▶ **DATA EXTRACTS**:
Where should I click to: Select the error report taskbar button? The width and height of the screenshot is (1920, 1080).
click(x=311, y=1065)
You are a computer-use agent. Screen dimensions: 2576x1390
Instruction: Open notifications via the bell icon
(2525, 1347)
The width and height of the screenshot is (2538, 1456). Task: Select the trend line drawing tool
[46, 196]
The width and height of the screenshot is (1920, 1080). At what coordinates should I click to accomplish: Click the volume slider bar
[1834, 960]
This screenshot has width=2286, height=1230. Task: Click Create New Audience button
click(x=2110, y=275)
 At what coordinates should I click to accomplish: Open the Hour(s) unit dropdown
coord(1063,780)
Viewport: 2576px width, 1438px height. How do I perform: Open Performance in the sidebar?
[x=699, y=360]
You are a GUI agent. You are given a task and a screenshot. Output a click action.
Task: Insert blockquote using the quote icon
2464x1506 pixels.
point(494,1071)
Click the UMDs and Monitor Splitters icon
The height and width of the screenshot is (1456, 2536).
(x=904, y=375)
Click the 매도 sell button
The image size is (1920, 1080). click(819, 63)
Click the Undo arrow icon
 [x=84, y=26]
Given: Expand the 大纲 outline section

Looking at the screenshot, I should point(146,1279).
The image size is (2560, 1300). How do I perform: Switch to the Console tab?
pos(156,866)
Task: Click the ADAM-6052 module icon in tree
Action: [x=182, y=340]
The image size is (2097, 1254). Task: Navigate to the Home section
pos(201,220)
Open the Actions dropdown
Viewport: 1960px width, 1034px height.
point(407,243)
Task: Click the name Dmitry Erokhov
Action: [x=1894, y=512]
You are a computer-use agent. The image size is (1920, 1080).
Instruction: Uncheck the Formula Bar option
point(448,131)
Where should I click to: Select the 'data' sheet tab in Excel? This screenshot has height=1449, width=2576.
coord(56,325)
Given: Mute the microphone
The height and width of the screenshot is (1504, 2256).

▶ **PROBLEM REQUIREMENTS**:
Reproduce every line above containing "computer".

▶ **ANSWER SECTION**:
You are a computer-use agent. Screen dimensions: 2576x1390
You are a computer-use agent. The image size is (1920, 1080).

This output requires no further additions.